Thrice did the British and French push through to break enemy lines on the tip of the Gallipoli peninsula, and thrice did they fail. When they tried to take the village of Krithia, three thousand Allied troops were slaughtered. When they tried to take Krithia and Achi Baba, 6,500 British and French troops lost their lives, and for just 600 yards of territory. They tried to take Krithia the third time, there ended up being 4,500 British and 2,000 French casualties. Thousands of Ottomans lost their lives in the torrent of the battle. In the quagmire of fighting, 50,000 Ottoman troops made their attack on the Allies, and 10,000 of them were slaughtered and wounded after seven hours of fighting.
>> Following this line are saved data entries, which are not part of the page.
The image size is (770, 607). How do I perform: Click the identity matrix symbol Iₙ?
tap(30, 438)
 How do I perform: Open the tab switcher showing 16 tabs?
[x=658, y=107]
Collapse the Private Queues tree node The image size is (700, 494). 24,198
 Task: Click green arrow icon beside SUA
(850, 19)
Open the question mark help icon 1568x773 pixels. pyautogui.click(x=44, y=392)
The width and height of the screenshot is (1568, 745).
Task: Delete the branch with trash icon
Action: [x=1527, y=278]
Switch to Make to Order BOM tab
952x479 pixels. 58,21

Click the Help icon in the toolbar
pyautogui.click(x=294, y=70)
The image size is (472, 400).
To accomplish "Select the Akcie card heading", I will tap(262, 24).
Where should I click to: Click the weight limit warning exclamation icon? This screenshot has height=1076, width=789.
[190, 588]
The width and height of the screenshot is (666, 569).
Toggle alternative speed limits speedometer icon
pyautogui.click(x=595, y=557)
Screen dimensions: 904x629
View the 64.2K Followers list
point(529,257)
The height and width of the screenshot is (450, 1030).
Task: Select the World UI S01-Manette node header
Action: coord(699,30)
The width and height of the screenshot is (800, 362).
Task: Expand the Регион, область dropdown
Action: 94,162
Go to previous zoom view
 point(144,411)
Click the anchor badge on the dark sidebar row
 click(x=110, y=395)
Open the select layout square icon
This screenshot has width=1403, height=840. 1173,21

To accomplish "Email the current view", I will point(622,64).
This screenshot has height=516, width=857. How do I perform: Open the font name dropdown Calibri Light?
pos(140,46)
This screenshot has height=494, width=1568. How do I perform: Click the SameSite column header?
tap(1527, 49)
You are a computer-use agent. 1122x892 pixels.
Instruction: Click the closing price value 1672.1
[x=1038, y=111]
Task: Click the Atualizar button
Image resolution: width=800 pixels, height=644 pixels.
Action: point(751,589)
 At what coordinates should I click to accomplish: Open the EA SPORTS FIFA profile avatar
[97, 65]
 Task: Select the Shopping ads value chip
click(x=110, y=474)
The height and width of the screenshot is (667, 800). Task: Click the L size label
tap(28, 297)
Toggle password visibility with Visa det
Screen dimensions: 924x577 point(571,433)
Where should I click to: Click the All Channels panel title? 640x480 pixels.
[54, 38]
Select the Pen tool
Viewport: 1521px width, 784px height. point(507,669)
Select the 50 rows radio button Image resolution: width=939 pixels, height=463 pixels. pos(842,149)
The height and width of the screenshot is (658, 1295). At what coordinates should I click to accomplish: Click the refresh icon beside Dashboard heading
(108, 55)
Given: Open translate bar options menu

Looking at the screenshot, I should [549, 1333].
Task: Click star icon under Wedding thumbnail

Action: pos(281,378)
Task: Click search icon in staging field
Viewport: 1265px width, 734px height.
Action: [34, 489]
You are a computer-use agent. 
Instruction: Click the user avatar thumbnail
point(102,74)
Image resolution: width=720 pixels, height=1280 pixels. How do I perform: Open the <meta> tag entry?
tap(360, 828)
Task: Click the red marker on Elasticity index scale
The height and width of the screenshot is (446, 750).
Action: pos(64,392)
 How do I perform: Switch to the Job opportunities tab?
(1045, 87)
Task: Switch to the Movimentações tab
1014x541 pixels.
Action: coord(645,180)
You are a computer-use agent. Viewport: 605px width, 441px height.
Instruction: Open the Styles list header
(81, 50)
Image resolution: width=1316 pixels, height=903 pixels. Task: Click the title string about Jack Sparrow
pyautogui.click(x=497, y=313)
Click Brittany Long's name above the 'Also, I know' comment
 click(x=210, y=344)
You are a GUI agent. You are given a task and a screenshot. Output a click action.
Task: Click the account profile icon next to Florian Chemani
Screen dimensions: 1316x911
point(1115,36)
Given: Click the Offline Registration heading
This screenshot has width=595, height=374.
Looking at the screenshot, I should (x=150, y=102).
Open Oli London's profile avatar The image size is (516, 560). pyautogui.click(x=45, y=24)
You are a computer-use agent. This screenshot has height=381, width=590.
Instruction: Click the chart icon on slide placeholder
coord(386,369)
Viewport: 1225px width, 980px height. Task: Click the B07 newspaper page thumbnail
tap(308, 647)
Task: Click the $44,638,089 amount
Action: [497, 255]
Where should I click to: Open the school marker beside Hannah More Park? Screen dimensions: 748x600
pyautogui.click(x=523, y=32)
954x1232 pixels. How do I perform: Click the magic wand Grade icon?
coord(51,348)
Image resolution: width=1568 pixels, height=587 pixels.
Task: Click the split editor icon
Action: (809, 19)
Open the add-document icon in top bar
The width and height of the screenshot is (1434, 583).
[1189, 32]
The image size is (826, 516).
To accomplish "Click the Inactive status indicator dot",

A month had passed as the dark event transpired. Many a man entrenched himself in the earth stained with blood, and all the men — with stern faces, with gloomy countenances — waited for the moment of the fray, anticipating that death may come with his black hazy chariots to cary their souls away from the red soaked land. But still, even in such a hellish predicament did they still carry a glimmer of hope that floated like a dissipating cloud in their beings. The Turks had the high ground and the Allies had the low position; be it in the tiny Anzac Cove or on the toe of the Peninsula, the British and French, Australians and Anzacs, were trapped, like a tiny island on the verge of being swallowed up by a torrential wave. The plan of Churchill was thrown out as the men suffered under the horrors of shrapnel and gunfire.

The British ship, Goliath, fired on the Turks to protect French troops, and then it saw a torpedo boat. They thought it was an Allied ship, but they did not know that it was in fact the Muavenet-i Milliye, which fired on the Goliath with three torpedoes, sinking the Goliath in two minutes. 570 of the 700 sailers lost their lives. Another Turkish torpedo boat sank an Australian sub, the AE2. By May the French lost two submarines, the Joule and the Saphir. German U-boats also backed the Turkish navy and sank down the British ship, Triumph. The same German U-boat sank HMS Majestic. Truly the major support for the Ottoman Empire was German ingenuity and military technology. This is what ruined the British and French in the Dardanelles; with German U-boats and Turkish torpedo ships, the Allied navy was heavily impeded from protecting the troops trapped in consternation within the jaws of the Dardanelles. The operation was an absolute disaster, forcing Churchill — condemned for his reckless plan for the Dardanelles — out of his position as lord of the Admiralty after which he was demoted to chancellor of the Duchy of Lancaster. (Everything in this article regarding the battle of the Dardanelles is from Eugene Rogan’s book, The Fall of the Ottomans, chs. 7-8)

All the while the men of war were left to be pummeled by cannon, shrapnel and bullets; abandoned into the jaws of the beast, forced to fight the slaves of the antichrist and the advancers of cruelty, within a storm of confusion and carnage and acrimony. By the end of the battle, hundreds of thousands of Allied troops were slaughtered or wounded under the war machine of the Germans and the Ottomans. The slaughter was done under the watchful eyes of politicians, ideologues and industrialists. Today, there is nothing new under the sun, and so as we walk in the midst of time, we are heading towards the darkening of the sun’s light, and under the same entities that have caused such misery, the miserable poem of history will rhyme with our own times.